— WHAT NEEDS TO BE DONE —
Every record must be repeated precisely as it stands.

BEGIN DATA EXTRACT

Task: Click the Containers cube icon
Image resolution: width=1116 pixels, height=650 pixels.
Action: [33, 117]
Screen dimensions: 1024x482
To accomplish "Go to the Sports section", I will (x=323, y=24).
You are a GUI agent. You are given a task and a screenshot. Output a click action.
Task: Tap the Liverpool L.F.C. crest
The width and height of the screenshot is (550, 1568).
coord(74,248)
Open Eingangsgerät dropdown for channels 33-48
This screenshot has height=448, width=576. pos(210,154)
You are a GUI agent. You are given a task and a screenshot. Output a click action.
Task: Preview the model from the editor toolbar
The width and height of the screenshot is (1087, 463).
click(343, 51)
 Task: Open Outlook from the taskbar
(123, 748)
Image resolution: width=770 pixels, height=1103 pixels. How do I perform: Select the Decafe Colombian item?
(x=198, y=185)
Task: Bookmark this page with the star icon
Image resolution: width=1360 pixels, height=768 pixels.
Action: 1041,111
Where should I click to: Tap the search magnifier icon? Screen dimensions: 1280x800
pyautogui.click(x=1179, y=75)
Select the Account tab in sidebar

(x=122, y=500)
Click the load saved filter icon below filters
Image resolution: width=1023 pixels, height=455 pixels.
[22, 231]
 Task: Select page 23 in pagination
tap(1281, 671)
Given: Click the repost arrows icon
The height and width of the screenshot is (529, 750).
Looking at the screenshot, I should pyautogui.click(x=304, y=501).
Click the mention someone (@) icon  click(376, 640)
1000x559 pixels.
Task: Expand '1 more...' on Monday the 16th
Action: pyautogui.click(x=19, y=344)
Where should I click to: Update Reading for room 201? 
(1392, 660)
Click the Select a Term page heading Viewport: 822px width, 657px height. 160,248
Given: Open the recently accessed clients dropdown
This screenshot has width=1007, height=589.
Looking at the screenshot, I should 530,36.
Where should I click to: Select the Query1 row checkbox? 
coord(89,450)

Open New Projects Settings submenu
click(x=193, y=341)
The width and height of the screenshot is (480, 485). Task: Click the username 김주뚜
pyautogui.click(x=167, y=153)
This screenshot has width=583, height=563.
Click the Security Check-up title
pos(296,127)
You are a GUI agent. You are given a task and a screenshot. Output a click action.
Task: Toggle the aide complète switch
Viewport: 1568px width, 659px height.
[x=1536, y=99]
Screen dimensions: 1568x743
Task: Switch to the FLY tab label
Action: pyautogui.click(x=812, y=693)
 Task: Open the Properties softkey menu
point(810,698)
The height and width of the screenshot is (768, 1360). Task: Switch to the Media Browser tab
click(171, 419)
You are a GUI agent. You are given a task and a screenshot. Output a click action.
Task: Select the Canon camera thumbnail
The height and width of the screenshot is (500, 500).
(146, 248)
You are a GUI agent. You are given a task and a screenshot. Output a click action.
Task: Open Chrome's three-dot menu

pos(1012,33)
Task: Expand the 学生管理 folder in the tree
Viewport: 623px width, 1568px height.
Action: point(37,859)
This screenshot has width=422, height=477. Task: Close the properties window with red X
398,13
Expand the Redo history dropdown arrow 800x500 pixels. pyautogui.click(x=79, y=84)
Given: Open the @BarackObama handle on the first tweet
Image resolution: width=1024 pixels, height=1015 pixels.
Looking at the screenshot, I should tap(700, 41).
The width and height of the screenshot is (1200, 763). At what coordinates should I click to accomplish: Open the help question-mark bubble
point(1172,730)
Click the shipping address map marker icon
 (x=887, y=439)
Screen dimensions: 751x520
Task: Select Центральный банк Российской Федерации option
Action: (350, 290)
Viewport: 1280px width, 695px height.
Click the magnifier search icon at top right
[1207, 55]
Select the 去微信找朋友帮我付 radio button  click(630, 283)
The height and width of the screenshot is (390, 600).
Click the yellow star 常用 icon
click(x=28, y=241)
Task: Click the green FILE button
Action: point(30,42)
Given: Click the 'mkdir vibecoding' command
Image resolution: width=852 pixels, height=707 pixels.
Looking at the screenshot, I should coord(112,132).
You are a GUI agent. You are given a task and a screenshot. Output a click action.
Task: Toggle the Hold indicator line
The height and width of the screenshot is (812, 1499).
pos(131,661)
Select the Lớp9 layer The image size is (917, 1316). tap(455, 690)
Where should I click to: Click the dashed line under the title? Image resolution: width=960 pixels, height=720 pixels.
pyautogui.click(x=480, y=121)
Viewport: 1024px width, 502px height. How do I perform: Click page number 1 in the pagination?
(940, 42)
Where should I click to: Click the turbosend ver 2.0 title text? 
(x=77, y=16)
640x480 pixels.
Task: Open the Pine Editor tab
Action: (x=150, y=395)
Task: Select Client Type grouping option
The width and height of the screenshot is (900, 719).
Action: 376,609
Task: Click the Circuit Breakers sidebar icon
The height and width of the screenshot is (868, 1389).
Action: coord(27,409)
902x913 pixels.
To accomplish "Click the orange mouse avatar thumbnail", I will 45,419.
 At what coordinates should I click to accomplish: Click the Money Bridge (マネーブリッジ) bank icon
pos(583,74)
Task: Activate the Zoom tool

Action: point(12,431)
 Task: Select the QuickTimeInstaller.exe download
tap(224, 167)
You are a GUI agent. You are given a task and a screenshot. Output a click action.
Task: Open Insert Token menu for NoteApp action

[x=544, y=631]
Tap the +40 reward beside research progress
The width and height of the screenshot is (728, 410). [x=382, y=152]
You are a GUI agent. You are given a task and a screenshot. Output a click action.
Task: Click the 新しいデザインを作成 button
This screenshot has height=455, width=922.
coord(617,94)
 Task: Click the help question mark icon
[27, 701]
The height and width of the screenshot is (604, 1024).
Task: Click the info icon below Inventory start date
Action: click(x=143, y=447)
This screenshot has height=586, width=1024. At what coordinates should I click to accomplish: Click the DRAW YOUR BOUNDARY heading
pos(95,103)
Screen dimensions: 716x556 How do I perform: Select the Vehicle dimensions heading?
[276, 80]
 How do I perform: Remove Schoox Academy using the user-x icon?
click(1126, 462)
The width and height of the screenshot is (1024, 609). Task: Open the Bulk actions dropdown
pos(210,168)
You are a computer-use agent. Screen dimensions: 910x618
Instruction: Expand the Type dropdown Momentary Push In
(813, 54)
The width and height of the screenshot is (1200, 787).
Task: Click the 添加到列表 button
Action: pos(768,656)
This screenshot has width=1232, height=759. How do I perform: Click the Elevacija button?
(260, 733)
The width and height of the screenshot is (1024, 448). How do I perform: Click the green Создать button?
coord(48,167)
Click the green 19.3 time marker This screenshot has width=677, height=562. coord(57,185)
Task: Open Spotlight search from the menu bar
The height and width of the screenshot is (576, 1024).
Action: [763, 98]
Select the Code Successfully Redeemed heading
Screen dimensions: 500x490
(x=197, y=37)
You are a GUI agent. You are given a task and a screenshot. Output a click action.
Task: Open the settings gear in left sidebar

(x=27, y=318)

END DATA EXTRACT

— EXERCISE OUTPUT —
Task: Click the Containers cube icon
Image resolution: width=1116 pixels, height=650 pixels.
Action: [33, 117]
Screen dimensions: 1024x482
To accomplish "Go to the Sports section", I will (x=323, y=24).
You are a GUI agent. You are given a task and a screenshot. Output a click action.
Task: Tap the Liverpool L.F.C. crest
The width and height of the screenshot is (550, 1568).
coord(74,248)
Open Eingangsgerät dropdown for channels 33-48
This screenshot has height=448, width=576. pos(210,154)
You are a GUI agent. You are given a task and a screenshot. Output a click action.
Task: Preview the model from the editor toolbar
The width and height of the screenshot is (1087, 463).
click(343, 51)
 Task: Open Outlook from the taskbar
(123, 748)
Image resolution: width=770 pixels, height=1103 pixels. How do I perform: Select the Decafe Colombian item?
(x=198, y=185)
Task: Bookmark this page with the star icon
Image resolution: width=1360 pixels, height=768 pixels.
Action: 1041,111
Where should I click to: Tap the search magnifier icon? Screen dimensions: 1280x800
pyautogui.click(x=1179, y=75)
Select the Account tab in sidebar

(x=122, y=500)
Click the load saved filter icon below filters
Image resolution: width=1023 pixels, height=455 pixels.
[22, 231]
 Task: Select page 23 in pagination
tap(1281, 671)
Given: Click the repost arrows icon
The height and width of the screenshot is (529, 750).
Looking at the screenshot, I should pyautogui.click(x=304, y=501).
Click the mention someone (@) icon  click(376, 640)
1000x559 pixels.
Task: Expand '1 more...' on Monday the 16th
Action: pyautogui.click(x=19, y=344)
Where should I click to: Update Reading for room 201? 
(1392, 660)
Click the Select a Term page heading Viewport: 822px width, 657px height. 160,248
Given: Open the recently accessed clients dropdown
This screenshot has width=1007, height=589.
Looking at the screenshot, I should 530,36.
Where should I click to: Select the Query1 row checkbox? 
coord(89,450)

Open New Projects Settings submenu
click(x=193, y=341)
The width and height of the screenshot is (480, 485). Task: Click the username 김주뚜
pyautogui.click(x=167, y=153)
This screenshot has width=583, height=563.
Click the Security Check-up title
pos(296,127)
You are a GUI agent. You are given a task and a screenshot. Output a click action.
Task: Toggle the aide complète switch
Viewport: 1568px width, 659px height.
[x=1536, y=99]
Screen dimensions: 1568x743
Task: Switch to the FLY tab label
Action: pyautogui.click(x=812, y=693)
 Task: Open the Properties softkey menu
point(810,698)
The height and width of the screenshot is (768, 1360). Task: Switch to the Media Browser tab
click(171, 419)
You are a GUI agent. You are given a task and a screenshot. Output a click action.
Task: Select the Canon camera thumbnail
The height and width of the screenshot is (500, 500).
(146, 248)
You are a GUI agent. You are given a task and a screenshot. Output a click action.
Task: Open Chrome's three-dot menu

pos(1012,33)
Task: Expand the 学生管理 folder in the tree
Viewport: 623px width, 1568px height.
Action: point(37,859)
This screenshot has width=422, height=477. Task: Close the properties window with red X
398,13
Expand the Redo history dropdown arrow 800x500 pixels. pyautogui.click(x=79, y=84)
Given: Open the @BarackObama handle on the first tweet
Image resolution: width=1024 pixels, height=1015 pixels.
Looking at the screenshot, I should tap(700, 41).
The width and height of the screenshot is (1200, 763). At what coordinates should I click to accomplish: Open the help question-mark bubble
point(1172,730)
Click the shipping address map marker icon
 (x=887, y=439)
Screen dimensions: 751x520
Task: Select Центральный банк Российской Федерации option
Action: (350, 290)
Viewport: 1280px width, 695px height.
Click the magnifier search icon at top right
[1207, 55]
Select the 去微信找朋友帮我付 radio button  click(630, 283)
The height and width of the screenshot is (390, 600).
Click the yellow star 常用 icon
click(x=28, y=241)
Task: Click the green FILE button
Action: point(30,42)
Given: Click the 'mkdir vibecoding' command
Image resolution: width=852 pixels, height=707 pixels.
Looking at the screenshot, I should coord(112,132).
You are a GUI agent. You are given a task and a screenshot. Output a click action.
Task: Toggle the Hold indicator line
The height and width of the screenshot is (812, 1499).
pos(131,661)
Select the Lớp9 layer The image size is (917, 1316). tap(455, 690)
Where should I click to: Click the dashed line under the title? Image resolution: width=960 pixels, height=720 pixels.
pyautogui.click(x=480, y=121)
Viewport: 1024px width, 502px height. How do I perform: Click page number 1 in the pagination?
(940, 42)
Where should I click to: Click the turbosend ver 2.0 title text? 
(x=77, y=16)
640x480 pixels.
Task: Open the Pine Editor tab
Action: (x=150, y=395)
Task: Select Client Type grouping option
The width and height of the screenshot is (900, 719).
Action: 376,609
Task: Click the Circuit Breakers sidebar icon
The height and width of the screenshot is (868, 1389).
Action: coord(27,409)
902x913 pixels.
To accomplish "Click the orange mouse avatar thumbnail", I will 45,419.
 At what coordinates should I click to accomplish: Click the Money Bridge (マネーブリッジ) bank icon
pos(583,74)
Task: Activate the Zoom tool

Action: point(12,431)
 Task: Select the QuickTimeInstaller.exe download
tap(224, 167)
You are a GUI agent. You are given a task and a screenshot. Output a click action.
Task: Open Insert Token menu for NoteApp action

[x=544, y=631]
Tap the +40 reward beside research progress
The width and height of the screenshot is (728, 410). [x=382, y=152]
You are a GUI agent. You are given a task and a screenshot. Output a click action.
Task: Click the 新しいデザインを作成 button
This screenshot has height=455, width=922.
coord(617,94)
 Task: Click the help question mark icon
[27, 701]
The height and width of the screenshot is (604, 1024).
Task: Click the info icon below Inventory start date
Action: click(x=143, y=447)
This screenshot has height=586, width=1024. At what coordinates should I click to accomplish: Click the DRAW YOUR BOUNDARY heading
pos(95,103)
Screen dimensions: 716x556 How do I perform: Select the Vehicle dimensions heading?
[276, 80]
 How do I perform: Remove Schoox Academy using the user-x icon?
click(1126, 462)
The width and height of the screenshot is (1024, 609). Task: Open the Bulk actions dropdown
pos(210,168)
You are a computer-use agent. Screen dimensions: 910x618
Instruction: Expand the Type dropdown Momentary Push In
(813, 54)
The width and height of the screenshot is (1200, 787).
Task: Click the 添加到列表 button
Action: pos(768,656)
This screenshot has width=1232, height=759. How do I perform: Click the Elevacija button?
(260, 733)
The width and height of the screenshot is (1024, 448). How do I perform: Click the green Создать button?
coord(48,167)
Click the green 19.3 time marker This screenshot has width=677, height=562. coord(57,185)
Task: Open Spotlight search from the menu bar
The height and width of the screenshot is (576, 1024).
Action: [763, 98]
Select the Code Successfully Redeemed heading
Screen dimensions: 500x490
(x=197, y=37)
You are a GUI agent. You are given a task and a screenshot. Output a click action.
Task: Open the settings gear in left sidebar

(x=27, y=318)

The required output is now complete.